Dataset entries
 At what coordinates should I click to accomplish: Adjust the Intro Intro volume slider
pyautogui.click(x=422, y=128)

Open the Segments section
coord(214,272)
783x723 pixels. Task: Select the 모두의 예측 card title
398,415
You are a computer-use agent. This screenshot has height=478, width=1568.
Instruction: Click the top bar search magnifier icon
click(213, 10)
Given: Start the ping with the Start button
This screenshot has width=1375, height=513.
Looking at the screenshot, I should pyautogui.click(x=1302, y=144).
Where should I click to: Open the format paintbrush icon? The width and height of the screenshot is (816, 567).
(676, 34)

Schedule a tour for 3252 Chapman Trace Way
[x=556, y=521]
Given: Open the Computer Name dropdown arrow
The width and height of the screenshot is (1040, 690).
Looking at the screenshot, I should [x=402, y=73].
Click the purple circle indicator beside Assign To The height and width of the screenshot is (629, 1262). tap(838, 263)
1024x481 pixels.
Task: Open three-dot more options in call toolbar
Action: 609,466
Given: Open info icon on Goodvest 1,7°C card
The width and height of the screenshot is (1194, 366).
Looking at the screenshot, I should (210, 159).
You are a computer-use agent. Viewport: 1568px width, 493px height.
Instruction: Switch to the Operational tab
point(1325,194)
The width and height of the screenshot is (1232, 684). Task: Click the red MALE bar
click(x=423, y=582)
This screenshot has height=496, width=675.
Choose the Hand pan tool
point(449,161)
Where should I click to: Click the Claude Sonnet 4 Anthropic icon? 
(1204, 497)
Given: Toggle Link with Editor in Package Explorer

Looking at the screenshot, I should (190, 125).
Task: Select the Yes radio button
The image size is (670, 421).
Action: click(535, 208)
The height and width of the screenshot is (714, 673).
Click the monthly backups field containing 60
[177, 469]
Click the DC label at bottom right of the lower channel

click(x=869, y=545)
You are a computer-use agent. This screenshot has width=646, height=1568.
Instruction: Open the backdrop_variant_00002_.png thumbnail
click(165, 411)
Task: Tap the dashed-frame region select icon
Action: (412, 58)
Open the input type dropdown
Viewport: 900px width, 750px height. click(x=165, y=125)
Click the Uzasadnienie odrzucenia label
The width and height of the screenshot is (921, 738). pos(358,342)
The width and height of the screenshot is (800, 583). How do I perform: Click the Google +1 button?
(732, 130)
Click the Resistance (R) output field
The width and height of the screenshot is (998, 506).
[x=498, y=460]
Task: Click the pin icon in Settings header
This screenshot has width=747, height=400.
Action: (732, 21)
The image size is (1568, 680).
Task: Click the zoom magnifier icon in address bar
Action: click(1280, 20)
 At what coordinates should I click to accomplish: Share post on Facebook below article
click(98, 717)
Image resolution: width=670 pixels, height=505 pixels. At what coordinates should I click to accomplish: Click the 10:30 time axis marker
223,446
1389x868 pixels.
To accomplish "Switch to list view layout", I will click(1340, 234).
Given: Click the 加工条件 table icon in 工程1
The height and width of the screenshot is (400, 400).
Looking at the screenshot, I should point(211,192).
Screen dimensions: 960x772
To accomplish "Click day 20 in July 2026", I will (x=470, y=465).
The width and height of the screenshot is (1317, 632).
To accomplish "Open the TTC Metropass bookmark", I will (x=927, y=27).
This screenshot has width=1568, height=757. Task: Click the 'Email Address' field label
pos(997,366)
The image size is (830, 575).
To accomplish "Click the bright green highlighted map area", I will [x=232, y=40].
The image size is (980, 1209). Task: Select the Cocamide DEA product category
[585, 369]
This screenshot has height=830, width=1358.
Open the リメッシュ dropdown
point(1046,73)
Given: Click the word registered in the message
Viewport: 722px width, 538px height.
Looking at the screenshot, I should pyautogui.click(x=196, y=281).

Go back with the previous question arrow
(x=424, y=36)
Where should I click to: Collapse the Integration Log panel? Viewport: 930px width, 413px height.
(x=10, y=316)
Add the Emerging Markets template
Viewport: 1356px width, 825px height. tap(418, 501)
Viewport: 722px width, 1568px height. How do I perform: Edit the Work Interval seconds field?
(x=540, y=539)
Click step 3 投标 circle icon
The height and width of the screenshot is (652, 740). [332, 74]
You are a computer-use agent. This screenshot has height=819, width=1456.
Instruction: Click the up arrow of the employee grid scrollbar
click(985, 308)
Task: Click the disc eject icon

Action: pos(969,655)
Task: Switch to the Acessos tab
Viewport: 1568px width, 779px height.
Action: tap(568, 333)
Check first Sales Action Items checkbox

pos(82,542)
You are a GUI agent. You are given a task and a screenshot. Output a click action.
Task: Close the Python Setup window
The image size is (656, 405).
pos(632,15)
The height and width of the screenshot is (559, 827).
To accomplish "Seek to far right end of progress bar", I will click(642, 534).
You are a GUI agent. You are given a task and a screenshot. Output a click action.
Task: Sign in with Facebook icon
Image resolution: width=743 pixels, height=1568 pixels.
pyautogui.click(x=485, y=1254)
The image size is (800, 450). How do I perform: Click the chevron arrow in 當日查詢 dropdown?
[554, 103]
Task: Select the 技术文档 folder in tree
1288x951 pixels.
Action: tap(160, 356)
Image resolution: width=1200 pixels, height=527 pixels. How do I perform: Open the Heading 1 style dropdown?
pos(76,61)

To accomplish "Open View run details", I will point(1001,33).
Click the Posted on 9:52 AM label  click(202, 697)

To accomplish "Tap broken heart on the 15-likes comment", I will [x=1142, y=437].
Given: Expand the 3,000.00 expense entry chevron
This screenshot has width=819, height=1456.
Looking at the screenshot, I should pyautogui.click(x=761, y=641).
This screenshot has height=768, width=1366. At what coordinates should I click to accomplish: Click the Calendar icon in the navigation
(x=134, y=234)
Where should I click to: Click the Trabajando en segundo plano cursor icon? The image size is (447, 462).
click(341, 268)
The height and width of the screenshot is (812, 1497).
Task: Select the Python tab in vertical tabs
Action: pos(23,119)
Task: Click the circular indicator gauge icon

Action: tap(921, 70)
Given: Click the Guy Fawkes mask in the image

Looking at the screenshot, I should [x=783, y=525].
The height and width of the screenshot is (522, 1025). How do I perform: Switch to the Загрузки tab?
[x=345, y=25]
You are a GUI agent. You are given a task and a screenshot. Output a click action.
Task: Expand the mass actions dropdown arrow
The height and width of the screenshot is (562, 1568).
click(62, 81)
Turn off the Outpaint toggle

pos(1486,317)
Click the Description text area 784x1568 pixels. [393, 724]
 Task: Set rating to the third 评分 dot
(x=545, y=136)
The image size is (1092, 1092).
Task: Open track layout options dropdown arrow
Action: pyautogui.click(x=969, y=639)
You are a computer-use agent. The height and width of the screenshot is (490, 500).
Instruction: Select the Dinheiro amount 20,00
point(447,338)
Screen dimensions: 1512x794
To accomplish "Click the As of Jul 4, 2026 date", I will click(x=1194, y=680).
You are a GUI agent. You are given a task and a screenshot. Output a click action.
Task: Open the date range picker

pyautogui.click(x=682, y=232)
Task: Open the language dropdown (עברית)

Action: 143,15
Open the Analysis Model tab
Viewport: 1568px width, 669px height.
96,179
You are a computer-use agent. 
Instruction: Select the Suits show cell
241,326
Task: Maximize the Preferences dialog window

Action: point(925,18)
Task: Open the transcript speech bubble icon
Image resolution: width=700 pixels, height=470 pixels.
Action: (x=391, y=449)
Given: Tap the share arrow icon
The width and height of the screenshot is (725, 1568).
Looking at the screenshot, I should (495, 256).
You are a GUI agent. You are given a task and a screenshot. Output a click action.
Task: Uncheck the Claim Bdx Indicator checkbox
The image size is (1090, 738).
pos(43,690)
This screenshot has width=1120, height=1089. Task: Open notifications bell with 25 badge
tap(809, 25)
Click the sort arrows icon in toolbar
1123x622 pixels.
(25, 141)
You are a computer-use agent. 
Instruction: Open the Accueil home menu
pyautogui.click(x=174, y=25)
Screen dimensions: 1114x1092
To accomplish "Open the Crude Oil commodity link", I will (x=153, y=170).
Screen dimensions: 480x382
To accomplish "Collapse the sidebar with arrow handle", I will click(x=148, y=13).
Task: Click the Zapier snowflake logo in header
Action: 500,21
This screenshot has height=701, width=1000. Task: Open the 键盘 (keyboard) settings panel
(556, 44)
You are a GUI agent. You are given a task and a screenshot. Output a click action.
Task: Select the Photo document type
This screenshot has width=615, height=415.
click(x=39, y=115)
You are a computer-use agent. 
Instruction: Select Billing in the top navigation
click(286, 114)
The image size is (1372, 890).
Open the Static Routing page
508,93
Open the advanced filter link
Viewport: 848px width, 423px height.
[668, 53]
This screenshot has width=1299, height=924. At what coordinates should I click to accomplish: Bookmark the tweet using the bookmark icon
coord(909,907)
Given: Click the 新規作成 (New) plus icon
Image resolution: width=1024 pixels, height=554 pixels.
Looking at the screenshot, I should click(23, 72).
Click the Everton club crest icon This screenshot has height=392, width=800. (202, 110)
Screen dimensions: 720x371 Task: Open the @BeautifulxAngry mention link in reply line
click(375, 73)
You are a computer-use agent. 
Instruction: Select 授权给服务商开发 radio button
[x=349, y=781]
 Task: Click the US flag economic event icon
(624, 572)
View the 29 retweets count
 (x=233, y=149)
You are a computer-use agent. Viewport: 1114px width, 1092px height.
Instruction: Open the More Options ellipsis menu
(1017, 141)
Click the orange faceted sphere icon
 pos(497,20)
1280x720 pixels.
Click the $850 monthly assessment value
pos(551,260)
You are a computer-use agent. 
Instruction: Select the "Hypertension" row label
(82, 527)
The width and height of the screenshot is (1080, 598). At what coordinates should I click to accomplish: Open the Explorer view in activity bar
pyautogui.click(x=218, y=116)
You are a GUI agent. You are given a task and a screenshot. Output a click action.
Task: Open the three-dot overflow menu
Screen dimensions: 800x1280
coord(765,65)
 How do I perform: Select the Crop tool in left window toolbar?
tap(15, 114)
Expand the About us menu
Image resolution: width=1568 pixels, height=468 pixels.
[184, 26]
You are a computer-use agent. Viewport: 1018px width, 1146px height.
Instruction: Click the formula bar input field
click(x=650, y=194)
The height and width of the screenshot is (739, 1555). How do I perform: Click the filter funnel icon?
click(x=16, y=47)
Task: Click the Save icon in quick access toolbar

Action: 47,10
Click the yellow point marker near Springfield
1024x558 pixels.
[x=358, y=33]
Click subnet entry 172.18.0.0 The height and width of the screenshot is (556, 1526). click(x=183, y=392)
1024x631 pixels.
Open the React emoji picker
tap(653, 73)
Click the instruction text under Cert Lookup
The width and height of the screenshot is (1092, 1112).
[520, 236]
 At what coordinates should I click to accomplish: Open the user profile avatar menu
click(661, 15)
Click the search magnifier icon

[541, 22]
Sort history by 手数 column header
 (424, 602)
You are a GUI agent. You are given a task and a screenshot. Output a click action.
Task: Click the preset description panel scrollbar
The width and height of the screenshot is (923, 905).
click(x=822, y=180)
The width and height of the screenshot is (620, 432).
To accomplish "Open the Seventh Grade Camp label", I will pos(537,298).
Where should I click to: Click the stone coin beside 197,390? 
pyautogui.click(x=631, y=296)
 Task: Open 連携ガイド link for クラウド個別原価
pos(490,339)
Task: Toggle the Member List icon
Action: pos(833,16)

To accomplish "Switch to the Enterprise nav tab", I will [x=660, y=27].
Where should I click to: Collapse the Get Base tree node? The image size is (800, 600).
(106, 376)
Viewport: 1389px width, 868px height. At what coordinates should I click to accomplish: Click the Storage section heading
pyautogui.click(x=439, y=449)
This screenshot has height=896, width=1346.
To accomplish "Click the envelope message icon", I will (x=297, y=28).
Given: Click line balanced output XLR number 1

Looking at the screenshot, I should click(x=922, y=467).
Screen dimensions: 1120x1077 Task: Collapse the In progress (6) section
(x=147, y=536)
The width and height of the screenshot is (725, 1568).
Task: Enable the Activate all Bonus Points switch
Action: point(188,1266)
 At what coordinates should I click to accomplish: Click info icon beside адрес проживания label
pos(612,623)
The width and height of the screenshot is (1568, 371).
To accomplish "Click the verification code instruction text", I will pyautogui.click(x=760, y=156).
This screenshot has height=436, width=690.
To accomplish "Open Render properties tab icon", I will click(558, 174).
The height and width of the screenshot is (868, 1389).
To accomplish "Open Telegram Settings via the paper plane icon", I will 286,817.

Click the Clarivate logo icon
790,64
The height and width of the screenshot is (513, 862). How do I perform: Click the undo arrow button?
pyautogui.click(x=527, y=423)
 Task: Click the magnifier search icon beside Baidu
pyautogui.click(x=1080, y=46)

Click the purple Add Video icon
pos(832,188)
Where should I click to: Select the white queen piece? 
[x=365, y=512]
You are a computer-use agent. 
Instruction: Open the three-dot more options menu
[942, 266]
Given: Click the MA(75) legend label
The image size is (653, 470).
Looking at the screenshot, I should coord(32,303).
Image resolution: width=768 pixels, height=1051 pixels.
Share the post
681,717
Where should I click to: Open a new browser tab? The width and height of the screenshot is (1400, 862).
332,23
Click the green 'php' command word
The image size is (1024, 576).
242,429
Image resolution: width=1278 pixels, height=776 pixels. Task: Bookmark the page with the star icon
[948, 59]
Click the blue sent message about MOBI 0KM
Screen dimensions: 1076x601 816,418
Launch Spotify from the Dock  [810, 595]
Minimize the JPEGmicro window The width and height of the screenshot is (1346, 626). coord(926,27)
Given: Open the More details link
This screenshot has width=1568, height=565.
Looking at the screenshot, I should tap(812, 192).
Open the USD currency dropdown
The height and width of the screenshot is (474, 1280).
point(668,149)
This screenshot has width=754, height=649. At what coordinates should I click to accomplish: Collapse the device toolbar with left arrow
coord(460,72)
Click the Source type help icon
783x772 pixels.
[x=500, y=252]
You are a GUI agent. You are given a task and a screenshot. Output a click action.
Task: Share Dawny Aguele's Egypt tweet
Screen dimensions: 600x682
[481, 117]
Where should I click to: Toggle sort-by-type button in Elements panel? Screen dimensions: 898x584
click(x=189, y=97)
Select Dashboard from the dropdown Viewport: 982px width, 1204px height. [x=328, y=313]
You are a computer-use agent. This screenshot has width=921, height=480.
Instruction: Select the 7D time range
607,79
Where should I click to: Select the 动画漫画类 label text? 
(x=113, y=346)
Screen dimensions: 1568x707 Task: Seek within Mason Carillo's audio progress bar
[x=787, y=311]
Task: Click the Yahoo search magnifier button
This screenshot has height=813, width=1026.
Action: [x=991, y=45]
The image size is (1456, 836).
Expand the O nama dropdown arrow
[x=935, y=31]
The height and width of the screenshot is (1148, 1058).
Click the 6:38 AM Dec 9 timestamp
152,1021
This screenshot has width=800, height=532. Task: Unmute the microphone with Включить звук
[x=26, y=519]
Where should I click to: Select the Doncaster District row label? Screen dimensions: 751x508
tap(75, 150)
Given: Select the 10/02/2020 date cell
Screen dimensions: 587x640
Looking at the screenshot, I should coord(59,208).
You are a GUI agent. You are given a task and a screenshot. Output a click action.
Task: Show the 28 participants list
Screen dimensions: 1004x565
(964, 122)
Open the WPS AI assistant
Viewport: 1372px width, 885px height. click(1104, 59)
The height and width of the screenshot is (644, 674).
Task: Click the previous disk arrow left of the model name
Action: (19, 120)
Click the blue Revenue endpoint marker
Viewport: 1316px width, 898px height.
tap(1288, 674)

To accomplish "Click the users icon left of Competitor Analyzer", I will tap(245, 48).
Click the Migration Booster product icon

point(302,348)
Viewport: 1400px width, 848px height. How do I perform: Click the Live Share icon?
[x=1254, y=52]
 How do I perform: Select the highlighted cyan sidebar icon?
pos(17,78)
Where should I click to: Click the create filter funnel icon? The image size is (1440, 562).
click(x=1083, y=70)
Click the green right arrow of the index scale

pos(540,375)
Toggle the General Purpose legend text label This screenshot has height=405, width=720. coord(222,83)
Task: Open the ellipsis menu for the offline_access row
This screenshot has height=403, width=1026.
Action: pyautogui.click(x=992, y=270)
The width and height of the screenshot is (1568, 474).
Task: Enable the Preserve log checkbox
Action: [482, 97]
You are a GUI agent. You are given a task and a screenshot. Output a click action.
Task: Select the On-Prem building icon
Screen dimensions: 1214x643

• _Task brief_
Return, unchanged, the run of lines above that opens with the line containing "You are a computer-use agent. Viewport: 1114px" and closes with the line containing "Task: Open the three-dot overflow menu". Include both.

• _Expected answer_
You are a computer-use agent. Viewport: 1114px width, 1092px height.
Instruction: Open the More Options ellipsis menu
(1017, 141)
Click the orange faceted sphere icon
 pos(497,20)
1280x720 pixels.
Click the $850 monthly assessment value
pos(551,260)
You are a computer-use agent. 
Instruction: Select the "Hypertension" row label
(82, 527)
The width and height of the screenshot is (1080, 598). At what coordinates should I click to accomplish: Open the Explorer view in activity bar
pyautogui.click(x=218, y=116)
You are a GUI agent. You are given a task and a screenshot. Output a click action.
Task: Open the three-dot overflow menu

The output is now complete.